Re: Laptop hdd total encryption

aio7 wrote:

If boot left unencrypted, what's the chance for attacker to plant something like keylogger on my machine?

Huh? That's not the purpose of encryption... Encryption is more for if someone takes your hard drive and you want to prevent them from looking at stuff on your hard drive. I mean sure they need the encryption key to first write to it, but there are other ways around that for example I could change your BIOS and boot to a USB device if I ever wanted to compromise your desktop. Securing a BIOS is what you want really... Have it boot from a USB device and then what? Anybody who has a kernel image on their usb flash drive can boot into your system. However, secure your BIOS, make it bootable from only the hard drive, secure root, they won't be able to do anything. I wouldn't store the encryption key anywhere, not even on a usb device.

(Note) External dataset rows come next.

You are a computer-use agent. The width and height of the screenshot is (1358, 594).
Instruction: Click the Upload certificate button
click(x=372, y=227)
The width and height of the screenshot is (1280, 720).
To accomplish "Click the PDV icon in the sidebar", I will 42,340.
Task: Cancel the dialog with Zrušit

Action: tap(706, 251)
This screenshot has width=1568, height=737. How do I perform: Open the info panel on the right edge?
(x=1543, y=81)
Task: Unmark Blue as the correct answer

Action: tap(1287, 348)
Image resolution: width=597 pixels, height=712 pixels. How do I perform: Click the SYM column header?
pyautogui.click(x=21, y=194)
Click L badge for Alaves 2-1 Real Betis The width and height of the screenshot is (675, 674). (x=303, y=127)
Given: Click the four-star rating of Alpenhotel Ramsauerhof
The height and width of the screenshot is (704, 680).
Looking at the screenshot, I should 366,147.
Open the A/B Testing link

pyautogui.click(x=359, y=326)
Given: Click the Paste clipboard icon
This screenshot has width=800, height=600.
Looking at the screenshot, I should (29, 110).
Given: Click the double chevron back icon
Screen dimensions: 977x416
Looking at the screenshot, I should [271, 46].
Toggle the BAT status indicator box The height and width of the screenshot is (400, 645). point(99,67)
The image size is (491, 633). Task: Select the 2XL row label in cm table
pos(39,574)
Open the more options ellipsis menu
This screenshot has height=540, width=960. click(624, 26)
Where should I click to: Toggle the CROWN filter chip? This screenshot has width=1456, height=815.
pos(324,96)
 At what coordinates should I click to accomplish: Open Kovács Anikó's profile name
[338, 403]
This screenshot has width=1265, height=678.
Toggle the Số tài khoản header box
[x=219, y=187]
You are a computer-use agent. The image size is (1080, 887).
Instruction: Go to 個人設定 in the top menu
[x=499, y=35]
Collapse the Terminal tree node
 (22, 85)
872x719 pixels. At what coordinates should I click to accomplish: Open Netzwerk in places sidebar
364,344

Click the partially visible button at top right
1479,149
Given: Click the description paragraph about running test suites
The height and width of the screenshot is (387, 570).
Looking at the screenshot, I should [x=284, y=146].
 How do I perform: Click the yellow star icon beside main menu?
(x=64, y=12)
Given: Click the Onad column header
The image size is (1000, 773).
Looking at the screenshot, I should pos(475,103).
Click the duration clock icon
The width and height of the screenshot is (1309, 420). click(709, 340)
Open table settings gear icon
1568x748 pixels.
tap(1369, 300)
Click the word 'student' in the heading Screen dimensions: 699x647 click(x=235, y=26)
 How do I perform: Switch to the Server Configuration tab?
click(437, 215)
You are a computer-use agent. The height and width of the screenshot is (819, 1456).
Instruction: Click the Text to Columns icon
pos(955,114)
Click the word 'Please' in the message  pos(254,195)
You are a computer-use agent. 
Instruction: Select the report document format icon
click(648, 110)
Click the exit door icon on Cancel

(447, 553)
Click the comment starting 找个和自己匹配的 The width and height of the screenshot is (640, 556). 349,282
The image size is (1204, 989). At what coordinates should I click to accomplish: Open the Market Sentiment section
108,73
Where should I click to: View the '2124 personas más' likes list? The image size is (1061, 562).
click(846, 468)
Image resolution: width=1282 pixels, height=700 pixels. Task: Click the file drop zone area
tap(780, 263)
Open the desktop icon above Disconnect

And even if you do encrypt your hard drive, it doesn't guarantee anything. Someone could take your RAM and have the encryption key to read your hard drive. If they need to carry it a long distance, they can simply freeze the RAM and that buys them enough time to get a computer they need to do their stuff.

When it comes to security, the idea is to limit things. You want to limit the amount of acceptable boot devices, limit who knows important keys and passwords (and don't store any of them anywhere in any way), just limit as much as you can.